Source text:
—————

The staff were doing their best, she explained. They were feeding, bathing and diapering children regularly. But they were thwarted by rules forbidding them to touch them in any way outside of these essential functions; by law, they said, they could not pick the babies up for a cuddle or calm them when they were distressed.
It all sounded eerily familiar.
For anyone familiar with child development, the automatic association is with a landmark longitudinal study done on Romanian orphans who had been brought up in institutions. Similar to the children snatched from their parents on the US borders, these children were also taken care of physically: they were fed, bathed and diapered. But no responsive adult played with them, responded to them or held them. When they cried, they were ignored.
These children suffered massive brain damage. In spite of adequate physical care, albeit regimented, the neglect of their social and emotional needs caused their brains to develop differently from those of normal children. Their brains were measurably smaller and contained actual “black holes” where development had simply stopped. These areas tended to govern social and emotional development, leaving them unable to bond with others even after they were adopted and raised by loving families.

—————

Dataset content:
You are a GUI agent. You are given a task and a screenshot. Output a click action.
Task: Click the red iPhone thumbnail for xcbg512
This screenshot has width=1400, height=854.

—————

Tasks for this exercise:
(1) According to the text about child neglect, why did the Romanian orphans' brains develop differently from those of normal children even though they were fed, bathed and diapered?
(2) Repeat word for word the part of the text about child neglect that runs from "The staff were" up to and including "sounded eerily familiar.".

Task responses:
(1) Their social and emotional needs were neglected. No responsive adult played with them, responded to them or held them, and they were ignored when they cried. This happened in spite of adequate physical care.

(2)
The staff were doing their best, she explained. They were feeding, bathing and diapering children regularly. But they were thwarted by rules forbidding them to touch them in any way outside of these essential functions; by law, they said, they could not pick the babies up for a cuddle or calm them when they were distressed.
It all sounded eerily familiar.